6 – dias (muito) frios em Paris – talvez mais por interesse de marketing (ter os melhores do mundo em seu plantel antes da Copa do Catar, “propriedade” do dono), o PSG bancou a contratação de Messi para atuar com Neymar e Mbappé. As expectativas imediatas eram de que o trio daria shows. Seria tão simples se fosse tão simples. Messi chegou sem pré-temporada, passou por problemas físicos (assim como Neymar) e ainda sentiu as sequelas da Covid-19. O que seria apoteose virou melancolia e ninguém foi piedoso com seu desempenho. Naturalmente, logo vieram fofocas de que não estava se adaptando ao clima e ao ambiente da capital francesa. Não foi de espantar, assim, que ficou fora até do Top 20 da Bola de Ouro. E o Catar era logo ali.

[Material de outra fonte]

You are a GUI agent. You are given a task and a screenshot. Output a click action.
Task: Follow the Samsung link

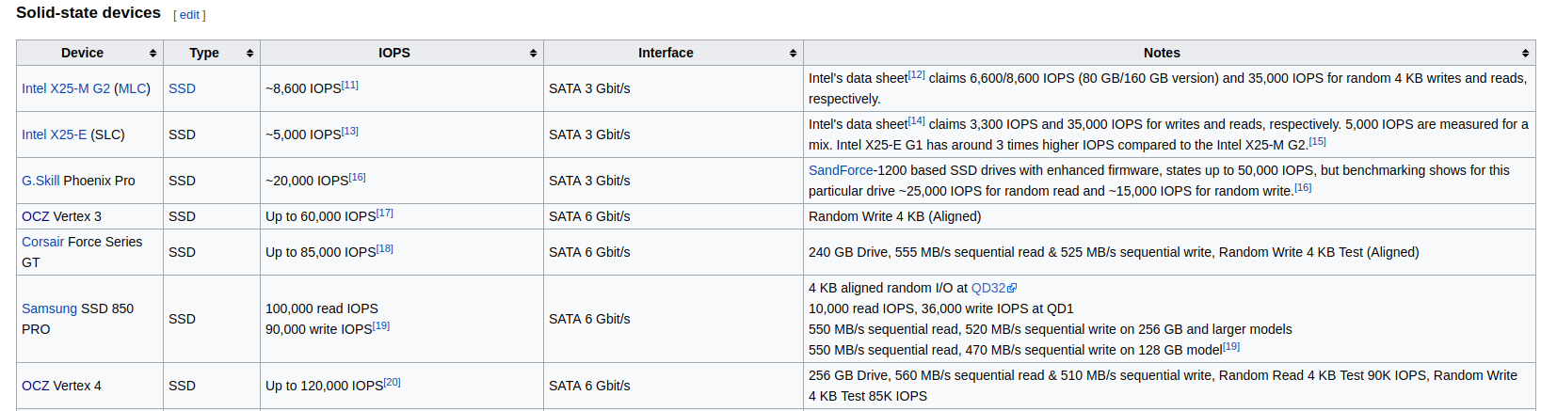tap(49, 308)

7 – pé na massa – nas partidas finais da temporada francesa, Messi dava sinais de recuperação física e técnica. Fechou junho em Wembley, levando a Argentina ao segundo título seguido – 3 a 0 contra a campeã europeia Itália, pela Finalíssima. Cumpriu à risca o protocolo para começar 2022/2023 em forma. Relaxamento nas férias, dedicação na pré-temporada e estava pronto. Na primeira metade comprimida da temporada, já marcou mais gols e deu mais assistências que em toda a anterior. O trio ofensivo, a despeito dos rumores de mau relacionamento (envolvendo Mbappé, seu futuro rival na decisão), mostrou entrosamento e muito repertório.

Tornozelo de Messi antes da estreia (Fotos: Seleção da Argentina e Reprodução)
8 – jogo escondido e quase perdido – às vésperas da Copa, com diversos jogadores se lesionando e sentindo alguns problemas, Messi baixou a rotação para não colocar tudo a perder. O que ninguém esperava é que precisasse acionar o turbo na estreia conta os sauditas. Surpreendido e sentindo efeitos do calor, Messi esteve impotente no desastroso segundo tempo e preocupou de novo. Um dia antes da derrota, uma foto do tornozelo inchado assustou. O pesadelo foi superado quando os “mortos” (palavra do próprio Messi) venceram o México com o camisa 10 mandando a crise para as redes.
9 – a marca da cal (e da zica) – em meio aos altos e baixos destes quatro anos, se havia um ponto em que o craque argentino não passava firmeza era cobrando pênalti. Inclusive, perdeu cobranças importantes na Champions de 2021 (contra o PSG) e na seguinte (logo contra o Real Madrid). A batida desperdiçada contra a Polônia parece ter sido o último alarme. Concentrado e variando muito as execuções, Messi resolveu a última pendência para a redenção. O resto foi com o “DEZtino”.